Following that, we performed univariate and multivariate Cox regression analyses in training set to explore if the autophagy signature could be an independent prognostic factor for OSCC. Univariate analysis indicated that the risk score (HR = 5.904, 95% CI = 3.389−10.285, p < 0.001) and age (HR = 1.025, 95% CI = 1.001−1.050, = 0.038) were significantly correlated with the prognosis of OSCC patients (Figure 4C). Moreover, the risk score remained as an independent predictor for OSCC patients in multivariate analysis (HR = 6.275, 95% CI = 3.501−11.247, p < 0.001), after adjusting for clinical features including age, gender, stage, T-stage, N-stage, smoking, and alcohol history (Figure 4D).

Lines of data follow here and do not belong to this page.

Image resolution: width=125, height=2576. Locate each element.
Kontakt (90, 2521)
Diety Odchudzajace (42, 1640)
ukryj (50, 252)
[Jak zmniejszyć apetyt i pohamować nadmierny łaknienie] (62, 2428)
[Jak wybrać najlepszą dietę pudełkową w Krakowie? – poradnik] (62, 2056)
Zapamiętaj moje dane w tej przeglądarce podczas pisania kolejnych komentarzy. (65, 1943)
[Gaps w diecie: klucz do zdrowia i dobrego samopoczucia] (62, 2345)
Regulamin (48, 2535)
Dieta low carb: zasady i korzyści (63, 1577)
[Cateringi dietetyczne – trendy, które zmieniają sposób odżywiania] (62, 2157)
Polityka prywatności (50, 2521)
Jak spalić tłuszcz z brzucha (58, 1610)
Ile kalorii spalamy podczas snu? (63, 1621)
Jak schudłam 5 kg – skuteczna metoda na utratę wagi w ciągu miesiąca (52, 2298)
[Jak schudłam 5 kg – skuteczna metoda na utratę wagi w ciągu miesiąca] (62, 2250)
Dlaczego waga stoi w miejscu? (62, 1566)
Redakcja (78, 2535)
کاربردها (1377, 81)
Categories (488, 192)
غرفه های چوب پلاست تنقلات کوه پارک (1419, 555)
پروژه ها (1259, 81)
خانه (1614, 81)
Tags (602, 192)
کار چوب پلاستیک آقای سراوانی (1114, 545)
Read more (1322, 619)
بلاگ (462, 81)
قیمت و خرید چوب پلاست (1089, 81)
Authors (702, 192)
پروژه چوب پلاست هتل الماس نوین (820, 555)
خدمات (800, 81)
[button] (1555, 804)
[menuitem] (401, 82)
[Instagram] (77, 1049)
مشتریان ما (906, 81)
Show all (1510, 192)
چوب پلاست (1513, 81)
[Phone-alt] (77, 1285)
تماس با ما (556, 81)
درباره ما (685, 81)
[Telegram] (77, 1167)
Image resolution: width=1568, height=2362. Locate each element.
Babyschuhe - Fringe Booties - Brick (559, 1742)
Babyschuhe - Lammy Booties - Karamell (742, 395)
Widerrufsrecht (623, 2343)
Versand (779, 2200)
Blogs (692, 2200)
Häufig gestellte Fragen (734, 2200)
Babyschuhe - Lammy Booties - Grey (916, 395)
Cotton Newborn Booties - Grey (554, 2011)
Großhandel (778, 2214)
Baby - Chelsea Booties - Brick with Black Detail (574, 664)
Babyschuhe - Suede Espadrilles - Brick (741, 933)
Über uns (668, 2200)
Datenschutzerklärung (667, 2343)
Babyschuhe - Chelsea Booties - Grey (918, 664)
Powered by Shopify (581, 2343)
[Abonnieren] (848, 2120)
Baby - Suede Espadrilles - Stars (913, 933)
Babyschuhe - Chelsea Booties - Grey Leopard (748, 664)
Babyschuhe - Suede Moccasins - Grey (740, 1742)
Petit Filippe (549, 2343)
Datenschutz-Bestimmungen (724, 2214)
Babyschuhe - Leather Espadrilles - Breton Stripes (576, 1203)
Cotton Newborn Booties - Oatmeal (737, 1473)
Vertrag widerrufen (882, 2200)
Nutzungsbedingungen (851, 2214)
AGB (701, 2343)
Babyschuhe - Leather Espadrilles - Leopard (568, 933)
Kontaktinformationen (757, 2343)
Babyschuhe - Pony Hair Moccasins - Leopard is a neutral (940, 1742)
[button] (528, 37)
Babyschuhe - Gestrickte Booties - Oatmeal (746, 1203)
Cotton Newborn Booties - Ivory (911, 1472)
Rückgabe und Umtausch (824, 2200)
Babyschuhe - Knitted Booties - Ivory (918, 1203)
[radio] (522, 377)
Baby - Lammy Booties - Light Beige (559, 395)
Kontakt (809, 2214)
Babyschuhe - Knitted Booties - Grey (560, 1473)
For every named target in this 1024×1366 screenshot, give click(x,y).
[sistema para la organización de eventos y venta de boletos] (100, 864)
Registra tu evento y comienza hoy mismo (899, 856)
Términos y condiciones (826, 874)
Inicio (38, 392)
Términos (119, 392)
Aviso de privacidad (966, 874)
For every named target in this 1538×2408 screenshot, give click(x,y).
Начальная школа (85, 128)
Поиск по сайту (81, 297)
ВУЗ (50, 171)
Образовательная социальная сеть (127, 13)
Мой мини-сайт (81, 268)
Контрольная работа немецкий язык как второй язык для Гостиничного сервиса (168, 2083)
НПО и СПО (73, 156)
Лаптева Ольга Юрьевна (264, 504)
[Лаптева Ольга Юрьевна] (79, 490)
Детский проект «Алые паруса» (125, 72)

The relationship between the ARGs-based risk score and several clinical parameters was further analyzed. Results illustrated that the risk score was significantly higher in TNM-stage III–IV than in I–II (p = 0.003), higher in T-stage T3–T4 than in T1–T2 (p = 0.002), higher in N-stage N1–N3 than in N0 (p = 0.010), higher in patients with smoking history than non-smokers (= 0.018) and higher in patients with alcohol history than non-drinkers (p = 0.014). In addition, no statistically significant correlation was found between the risk score and age (p = 0.640) as well as gender (p = 0.153) (Figure 4E).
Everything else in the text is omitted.